> Exercise
Rewrite the rows from the line containing "Image resolution: width=1456" through the end of the rows, replacing "Press Pull" with "Extrude" and changing nothing else. Leave the pictures out of your answer.

Begin The input

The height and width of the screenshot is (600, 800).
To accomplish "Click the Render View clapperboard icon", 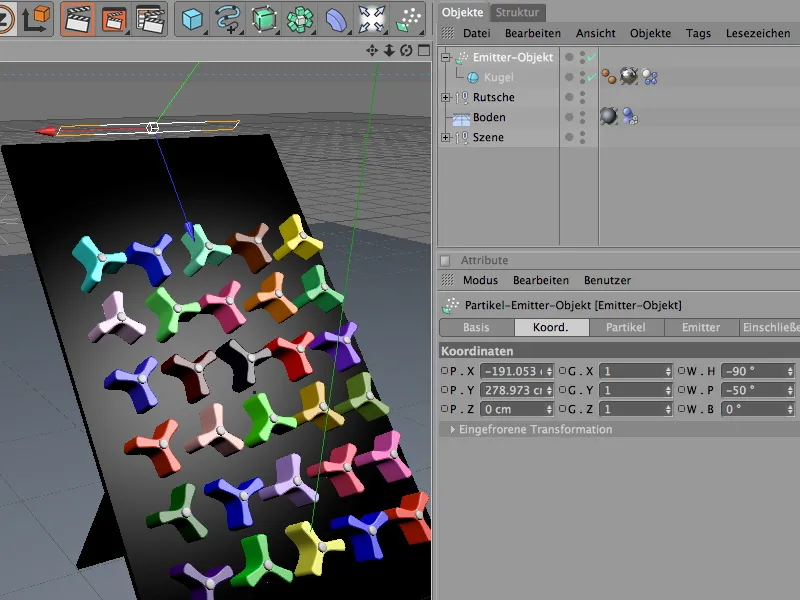I will [x=78, y=18].
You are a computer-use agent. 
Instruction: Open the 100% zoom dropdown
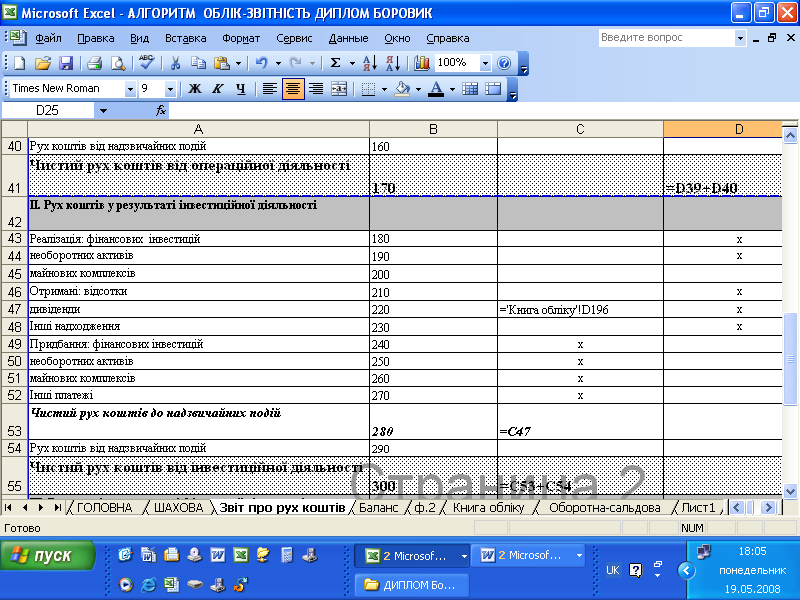click(485, 63)
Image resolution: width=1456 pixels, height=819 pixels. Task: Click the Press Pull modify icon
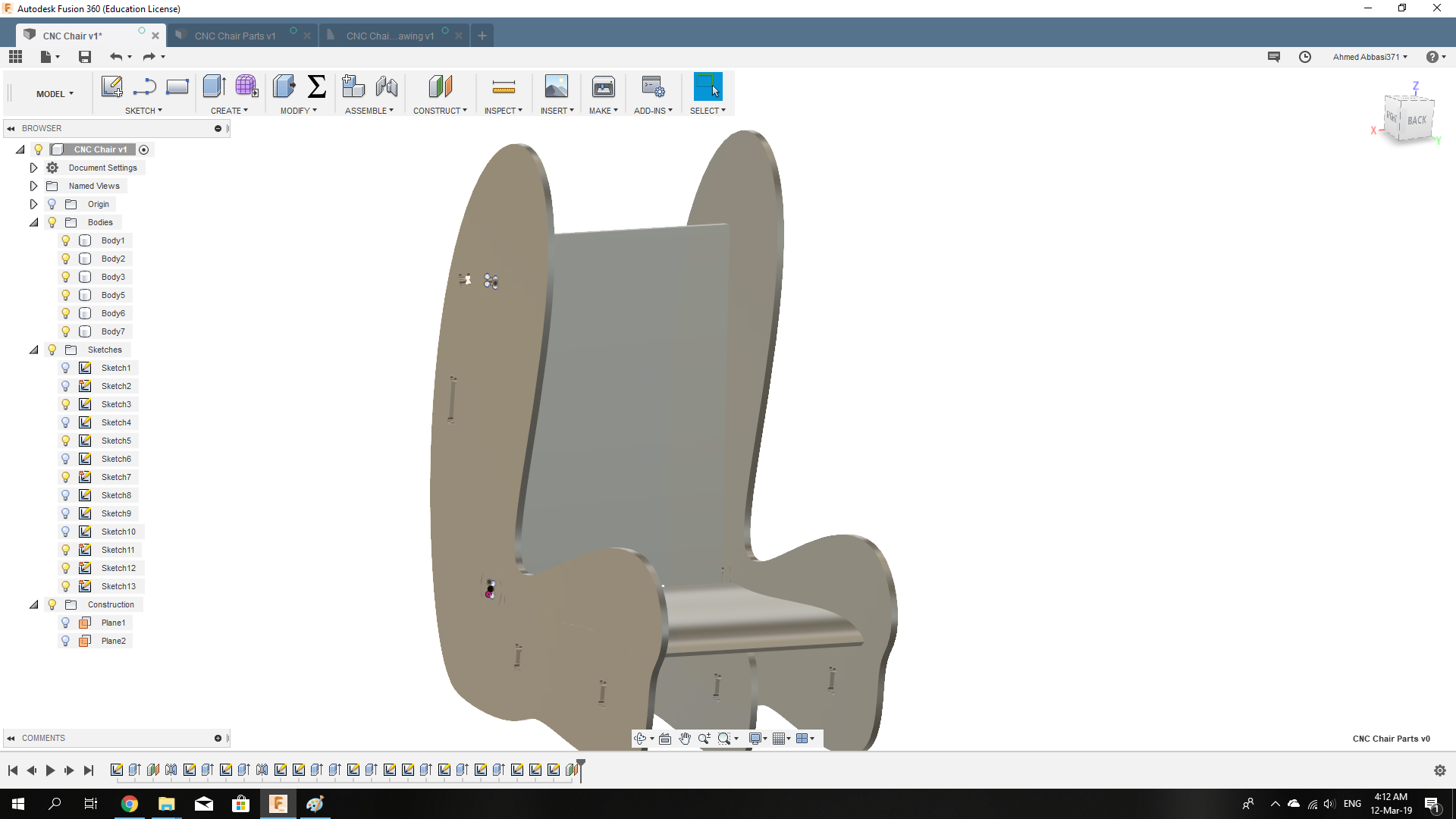[x=284, y=86]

End The input

> Exercise response
Image resolution: width=1456 pixels, height=819 pixels. Task: Click the Extrude modify icon
[x=284, y=86]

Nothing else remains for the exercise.